Bob Chapek’s time as CEO had been rough, to say the least. He became known for raising prices, cutting back on perks that used to be standard for Disney Park vacations, and mishandling the growth of Disney+. And let’s not forget the string of box office duds that didn’t help his case either. So, when the board announced Iger’s return, fans were ecstatic. Iger had a legacy of growth and creativity, and people were hopeful that this was the start of Disney getting its magic back.
As someone who admired Bob Iger’s transformative early years at Disney, one has to wonder—where is that bold leader now? Gone are the days of high-stakes but hugely successful acquisitions like Marvel and Star Wars.
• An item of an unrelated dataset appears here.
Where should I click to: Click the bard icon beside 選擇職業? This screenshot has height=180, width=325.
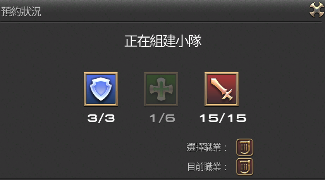pos(245,147)
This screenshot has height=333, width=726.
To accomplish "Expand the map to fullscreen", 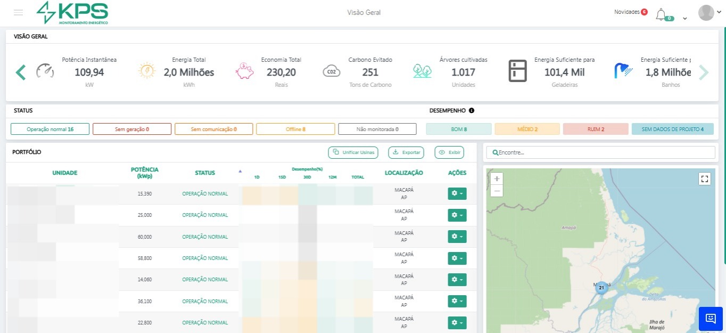I will click(705, 179).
And what happened to the grand expansions that gave us Hong Kong Disneyland and Shanghai Disneyland? Sure, we’re getting exciting projects like the Villain’s Land at Magic Kingdom and other cool additions, but nothing that feels as groundbreaking as before.
It raises the question: why does Bob Iger’s current approach feel more like Bob Chapek’s? Disney fans, especially park enthusiasts, might have hoped Iger’s return would signal a rollback of the relentless price hikes and nickel-and-diming. Yet, instead of reversing course, he seems to be doubling down—introducing the Premier Pass for Lightning Lane and steadily increasing the cost of nearly every aspect of a Disney park visit, such as Annual Passes, theme park ticket prices, and more.
What I find perplexing is that upon his grand return to the company, Bob Iger stated, “I think in our zeal to grow profits, we may have been a little bit too aggressive about some of our pricing.” So why, then, is he and the company still pursuing such aggressive pricing strategies? It hardly feels like anything has changed when events like Mickey’s Very Merry Christmas Party now cost $229 per person per night in 2024, compared to a maximum of $130 just a few years ago, with some nights even as low as $95. This pricing trend is just one example of a broader pattern across the company.
Don’t get me wrong; I understand that prices naturally increase over time—that’s a reality of our world. However, at these levels, it feels unsustainable. How much longer will those who once revered Bob Iger for his creative brilliance and bold initiatives continue to do so when visiting the parks becomes unaffordable? It’s not just that prices keep climbing; essential services and amenities, like the discontinuation of Disney Magical Express, are disappearing, and Iger has done nothing to replace them or bring them back. The product being offered provides less value, yet Iger and his executives seem to want more. This echoes many of the frustrations fans had with Chapek’s leadership.
It’s disappointing that Disney fans held a glimmer of hope that Iger’s return would herald a new era for the company, only to realize that perhaps Chapek wouldn’t have approached things much differently.